Aim of the task
Looking at the listing below, retype exactly the lines starting at the one containing "Tick checkbox beside Bethanie M. review" and ending at the one containing "Given: Open video settings gear", both included, and nothing else.

+===+

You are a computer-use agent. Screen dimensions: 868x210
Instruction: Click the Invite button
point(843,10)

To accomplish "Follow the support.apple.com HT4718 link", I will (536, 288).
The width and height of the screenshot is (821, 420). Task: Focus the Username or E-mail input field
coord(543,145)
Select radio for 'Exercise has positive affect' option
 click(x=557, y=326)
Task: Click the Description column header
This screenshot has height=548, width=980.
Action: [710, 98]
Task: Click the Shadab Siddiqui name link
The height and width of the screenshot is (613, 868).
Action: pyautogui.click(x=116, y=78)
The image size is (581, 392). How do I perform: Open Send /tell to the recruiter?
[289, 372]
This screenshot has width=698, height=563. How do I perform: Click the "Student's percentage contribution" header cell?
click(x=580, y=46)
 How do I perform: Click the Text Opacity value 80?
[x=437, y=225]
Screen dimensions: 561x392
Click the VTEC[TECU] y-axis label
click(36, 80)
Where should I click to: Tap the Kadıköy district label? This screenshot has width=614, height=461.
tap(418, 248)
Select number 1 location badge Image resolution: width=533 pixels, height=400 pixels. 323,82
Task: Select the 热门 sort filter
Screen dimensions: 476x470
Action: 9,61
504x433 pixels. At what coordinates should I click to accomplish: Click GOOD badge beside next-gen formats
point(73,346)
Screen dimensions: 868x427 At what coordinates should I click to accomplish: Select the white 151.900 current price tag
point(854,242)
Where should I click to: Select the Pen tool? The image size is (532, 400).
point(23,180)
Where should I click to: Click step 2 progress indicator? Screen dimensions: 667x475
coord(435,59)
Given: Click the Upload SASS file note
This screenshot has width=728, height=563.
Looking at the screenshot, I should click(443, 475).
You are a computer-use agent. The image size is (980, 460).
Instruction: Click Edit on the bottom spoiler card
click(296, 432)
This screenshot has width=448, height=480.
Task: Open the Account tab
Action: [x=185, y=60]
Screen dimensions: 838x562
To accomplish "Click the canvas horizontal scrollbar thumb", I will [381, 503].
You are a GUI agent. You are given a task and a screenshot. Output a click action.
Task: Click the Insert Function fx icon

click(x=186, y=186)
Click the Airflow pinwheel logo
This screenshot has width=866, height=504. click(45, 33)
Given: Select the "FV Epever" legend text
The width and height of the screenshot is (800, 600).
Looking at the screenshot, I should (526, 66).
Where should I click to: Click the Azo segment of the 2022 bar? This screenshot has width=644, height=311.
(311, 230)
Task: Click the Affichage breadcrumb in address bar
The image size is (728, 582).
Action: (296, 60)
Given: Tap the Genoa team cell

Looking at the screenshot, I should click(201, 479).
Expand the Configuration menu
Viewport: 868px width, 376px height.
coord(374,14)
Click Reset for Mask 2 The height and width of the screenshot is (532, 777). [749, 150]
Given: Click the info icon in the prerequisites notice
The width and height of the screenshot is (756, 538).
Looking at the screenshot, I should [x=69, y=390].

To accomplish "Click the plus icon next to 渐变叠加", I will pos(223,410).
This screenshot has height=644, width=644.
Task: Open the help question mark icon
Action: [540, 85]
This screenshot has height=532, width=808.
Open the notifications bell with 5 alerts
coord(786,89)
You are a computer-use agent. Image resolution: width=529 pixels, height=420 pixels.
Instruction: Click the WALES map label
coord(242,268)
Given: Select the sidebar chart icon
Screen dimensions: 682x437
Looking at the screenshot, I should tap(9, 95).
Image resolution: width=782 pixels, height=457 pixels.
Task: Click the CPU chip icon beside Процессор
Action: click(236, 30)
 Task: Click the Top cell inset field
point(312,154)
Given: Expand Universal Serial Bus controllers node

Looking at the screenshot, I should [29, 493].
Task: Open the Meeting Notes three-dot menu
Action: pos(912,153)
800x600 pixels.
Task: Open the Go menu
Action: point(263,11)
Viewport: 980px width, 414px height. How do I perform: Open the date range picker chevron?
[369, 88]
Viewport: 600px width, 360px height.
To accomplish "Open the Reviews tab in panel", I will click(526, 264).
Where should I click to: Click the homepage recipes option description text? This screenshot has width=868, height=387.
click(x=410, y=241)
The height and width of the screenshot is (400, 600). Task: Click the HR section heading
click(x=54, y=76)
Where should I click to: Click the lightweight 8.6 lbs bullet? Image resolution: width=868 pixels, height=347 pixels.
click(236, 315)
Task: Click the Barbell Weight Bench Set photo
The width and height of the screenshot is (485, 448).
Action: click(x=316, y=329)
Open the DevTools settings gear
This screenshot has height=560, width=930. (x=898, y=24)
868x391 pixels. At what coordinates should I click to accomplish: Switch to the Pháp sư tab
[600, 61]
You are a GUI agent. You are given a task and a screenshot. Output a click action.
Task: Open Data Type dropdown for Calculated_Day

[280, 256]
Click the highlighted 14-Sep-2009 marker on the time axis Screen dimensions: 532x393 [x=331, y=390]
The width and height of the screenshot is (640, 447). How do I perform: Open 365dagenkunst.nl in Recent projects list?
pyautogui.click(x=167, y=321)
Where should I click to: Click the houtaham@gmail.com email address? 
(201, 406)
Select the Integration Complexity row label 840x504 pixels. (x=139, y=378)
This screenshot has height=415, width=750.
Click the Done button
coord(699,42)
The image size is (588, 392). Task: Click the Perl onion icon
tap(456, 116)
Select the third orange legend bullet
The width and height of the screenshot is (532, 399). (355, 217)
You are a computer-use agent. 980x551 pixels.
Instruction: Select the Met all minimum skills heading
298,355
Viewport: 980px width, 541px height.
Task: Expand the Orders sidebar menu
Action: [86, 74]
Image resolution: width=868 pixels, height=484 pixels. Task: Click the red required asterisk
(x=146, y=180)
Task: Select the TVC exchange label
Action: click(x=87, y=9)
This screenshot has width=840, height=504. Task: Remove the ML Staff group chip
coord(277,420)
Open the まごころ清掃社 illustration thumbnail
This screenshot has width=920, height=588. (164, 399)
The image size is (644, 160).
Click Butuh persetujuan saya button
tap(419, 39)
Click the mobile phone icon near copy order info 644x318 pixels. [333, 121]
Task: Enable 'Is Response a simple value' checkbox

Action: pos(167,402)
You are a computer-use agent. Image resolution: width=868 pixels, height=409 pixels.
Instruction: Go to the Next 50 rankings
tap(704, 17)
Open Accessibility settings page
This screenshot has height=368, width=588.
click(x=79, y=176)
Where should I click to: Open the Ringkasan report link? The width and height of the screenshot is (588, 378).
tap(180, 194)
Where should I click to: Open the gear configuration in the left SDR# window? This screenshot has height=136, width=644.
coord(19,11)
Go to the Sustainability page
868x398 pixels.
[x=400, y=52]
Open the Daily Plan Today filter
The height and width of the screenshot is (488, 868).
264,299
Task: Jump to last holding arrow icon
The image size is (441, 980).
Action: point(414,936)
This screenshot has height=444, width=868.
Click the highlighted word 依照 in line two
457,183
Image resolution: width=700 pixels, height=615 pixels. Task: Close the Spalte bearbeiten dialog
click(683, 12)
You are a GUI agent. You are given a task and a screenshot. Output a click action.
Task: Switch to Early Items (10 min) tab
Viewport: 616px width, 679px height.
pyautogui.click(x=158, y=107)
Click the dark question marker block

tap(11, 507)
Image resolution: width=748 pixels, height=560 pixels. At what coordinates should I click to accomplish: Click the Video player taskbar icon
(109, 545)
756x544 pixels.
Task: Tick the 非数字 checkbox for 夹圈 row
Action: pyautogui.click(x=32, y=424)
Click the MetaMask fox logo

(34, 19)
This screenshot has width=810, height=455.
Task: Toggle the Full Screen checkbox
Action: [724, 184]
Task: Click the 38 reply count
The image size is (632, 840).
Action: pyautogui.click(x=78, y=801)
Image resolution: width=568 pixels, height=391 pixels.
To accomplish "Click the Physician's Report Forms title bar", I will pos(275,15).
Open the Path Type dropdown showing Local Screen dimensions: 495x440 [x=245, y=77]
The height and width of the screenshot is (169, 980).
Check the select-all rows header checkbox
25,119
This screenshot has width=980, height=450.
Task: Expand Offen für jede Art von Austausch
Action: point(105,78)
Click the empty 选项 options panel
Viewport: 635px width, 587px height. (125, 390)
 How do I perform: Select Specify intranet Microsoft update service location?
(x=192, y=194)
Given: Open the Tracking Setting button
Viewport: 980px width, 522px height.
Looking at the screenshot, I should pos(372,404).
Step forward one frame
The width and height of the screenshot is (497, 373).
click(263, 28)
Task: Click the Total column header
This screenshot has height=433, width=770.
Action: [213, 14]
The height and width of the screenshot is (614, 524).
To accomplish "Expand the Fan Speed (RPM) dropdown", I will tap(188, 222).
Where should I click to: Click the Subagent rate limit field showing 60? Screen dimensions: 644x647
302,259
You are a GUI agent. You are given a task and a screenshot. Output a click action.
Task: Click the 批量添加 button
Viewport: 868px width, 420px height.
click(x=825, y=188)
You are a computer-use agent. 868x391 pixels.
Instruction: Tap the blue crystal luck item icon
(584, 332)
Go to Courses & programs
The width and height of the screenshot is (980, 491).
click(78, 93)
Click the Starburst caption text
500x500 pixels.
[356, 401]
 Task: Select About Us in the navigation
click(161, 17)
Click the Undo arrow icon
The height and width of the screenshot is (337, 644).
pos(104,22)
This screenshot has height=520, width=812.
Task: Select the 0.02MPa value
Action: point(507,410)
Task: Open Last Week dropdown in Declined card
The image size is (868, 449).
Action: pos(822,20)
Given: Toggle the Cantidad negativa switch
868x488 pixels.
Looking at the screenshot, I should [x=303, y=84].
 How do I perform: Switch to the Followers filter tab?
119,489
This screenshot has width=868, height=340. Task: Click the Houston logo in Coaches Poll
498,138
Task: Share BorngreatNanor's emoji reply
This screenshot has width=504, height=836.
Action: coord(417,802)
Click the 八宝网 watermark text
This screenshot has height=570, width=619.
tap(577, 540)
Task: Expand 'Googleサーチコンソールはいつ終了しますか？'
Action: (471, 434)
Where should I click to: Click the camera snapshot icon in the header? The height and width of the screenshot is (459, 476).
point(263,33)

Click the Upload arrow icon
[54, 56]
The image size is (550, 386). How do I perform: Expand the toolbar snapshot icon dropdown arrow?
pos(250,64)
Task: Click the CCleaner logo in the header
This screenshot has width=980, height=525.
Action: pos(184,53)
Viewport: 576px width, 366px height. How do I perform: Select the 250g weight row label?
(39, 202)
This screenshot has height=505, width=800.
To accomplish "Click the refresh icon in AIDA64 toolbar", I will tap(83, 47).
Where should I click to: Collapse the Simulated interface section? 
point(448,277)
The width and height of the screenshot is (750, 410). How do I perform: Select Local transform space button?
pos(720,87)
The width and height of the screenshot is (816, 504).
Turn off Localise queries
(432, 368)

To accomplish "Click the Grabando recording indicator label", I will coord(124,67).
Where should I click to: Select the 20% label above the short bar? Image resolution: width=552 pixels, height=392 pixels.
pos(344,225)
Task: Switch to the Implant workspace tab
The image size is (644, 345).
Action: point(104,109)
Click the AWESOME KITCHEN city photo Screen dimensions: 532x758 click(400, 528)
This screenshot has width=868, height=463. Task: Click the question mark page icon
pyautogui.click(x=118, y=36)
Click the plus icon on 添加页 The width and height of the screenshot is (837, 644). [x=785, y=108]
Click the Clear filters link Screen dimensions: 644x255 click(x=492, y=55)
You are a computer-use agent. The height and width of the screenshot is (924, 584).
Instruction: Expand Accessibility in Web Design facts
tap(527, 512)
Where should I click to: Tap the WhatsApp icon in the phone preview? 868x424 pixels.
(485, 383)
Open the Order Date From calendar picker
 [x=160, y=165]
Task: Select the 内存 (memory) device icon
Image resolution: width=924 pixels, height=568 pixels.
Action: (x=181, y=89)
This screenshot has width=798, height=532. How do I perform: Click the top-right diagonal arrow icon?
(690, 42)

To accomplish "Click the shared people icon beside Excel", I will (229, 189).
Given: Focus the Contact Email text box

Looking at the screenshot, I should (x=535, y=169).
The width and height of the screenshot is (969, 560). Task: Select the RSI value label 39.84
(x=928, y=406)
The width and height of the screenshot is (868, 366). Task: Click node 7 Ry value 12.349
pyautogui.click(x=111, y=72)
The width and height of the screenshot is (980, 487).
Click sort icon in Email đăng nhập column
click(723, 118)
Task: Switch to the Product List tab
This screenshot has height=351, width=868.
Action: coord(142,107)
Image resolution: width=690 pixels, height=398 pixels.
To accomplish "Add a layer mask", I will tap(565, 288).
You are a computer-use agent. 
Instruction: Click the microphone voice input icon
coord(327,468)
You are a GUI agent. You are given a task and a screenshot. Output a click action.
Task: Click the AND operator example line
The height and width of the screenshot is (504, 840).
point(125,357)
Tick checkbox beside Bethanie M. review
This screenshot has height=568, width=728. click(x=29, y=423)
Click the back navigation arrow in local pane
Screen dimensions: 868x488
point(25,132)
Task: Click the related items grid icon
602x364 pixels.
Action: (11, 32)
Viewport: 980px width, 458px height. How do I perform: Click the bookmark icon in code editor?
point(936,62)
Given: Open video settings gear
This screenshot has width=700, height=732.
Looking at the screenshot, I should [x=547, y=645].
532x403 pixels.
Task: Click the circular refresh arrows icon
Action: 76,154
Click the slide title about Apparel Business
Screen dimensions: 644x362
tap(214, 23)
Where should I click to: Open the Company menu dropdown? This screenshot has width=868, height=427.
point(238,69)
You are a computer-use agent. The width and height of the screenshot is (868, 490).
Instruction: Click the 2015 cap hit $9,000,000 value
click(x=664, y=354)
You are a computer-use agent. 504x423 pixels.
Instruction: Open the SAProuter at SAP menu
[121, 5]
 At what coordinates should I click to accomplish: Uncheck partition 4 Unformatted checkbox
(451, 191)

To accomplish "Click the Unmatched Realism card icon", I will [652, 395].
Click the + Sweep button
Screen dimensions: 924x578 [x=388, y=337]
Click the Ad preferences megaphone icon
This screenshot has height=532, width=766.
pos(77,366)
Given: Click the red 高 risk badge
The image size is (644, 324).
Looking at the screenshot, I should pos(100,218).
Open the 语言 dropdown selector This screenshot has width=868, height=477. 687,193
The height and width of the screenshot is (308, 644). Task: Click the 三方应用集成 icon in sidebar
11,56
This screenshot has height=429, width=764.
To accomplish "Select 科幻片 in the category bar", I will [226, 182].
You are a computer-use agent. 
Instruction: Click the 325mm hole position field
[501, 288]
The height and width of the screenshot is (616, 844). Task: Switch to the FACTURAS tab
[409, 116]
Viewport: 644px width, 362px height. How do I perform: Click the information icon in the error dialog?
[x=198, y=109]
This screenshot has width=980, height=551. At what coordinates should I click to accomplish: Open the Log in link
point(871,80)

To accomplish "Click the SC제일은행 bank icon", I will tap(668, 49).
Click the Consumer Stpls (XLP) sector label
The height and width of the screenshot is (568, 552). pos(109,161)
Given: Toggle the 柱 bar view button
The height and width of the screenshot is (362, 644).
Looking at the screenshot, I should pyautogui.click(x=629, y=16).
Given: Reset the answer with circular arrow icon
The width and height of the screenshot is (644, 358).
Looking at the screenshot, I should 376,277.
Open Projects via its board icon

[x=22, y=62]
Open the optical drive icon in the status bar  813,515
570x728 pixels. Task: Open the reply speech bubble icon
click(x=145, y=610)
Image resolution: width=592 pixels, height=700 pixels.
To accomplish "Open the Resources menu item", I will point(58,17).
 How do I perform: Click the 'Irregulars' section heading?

+===+

Written reply
Tick checkbox beside Bethanie M. review
This screenshot has height=568, width=728. click(x=29, y=423)
Click the back navigation arrow in local pane
Screen dimensions: 868x488
point(25,132)
Task: Click the related items grid icon
602x364 pixels.
Action: (11, 32)
Viewport: 980px width, 458px height. How do I perform: Click the bookmark icon in code editor?
point(936,62)
Given: Open video settings gear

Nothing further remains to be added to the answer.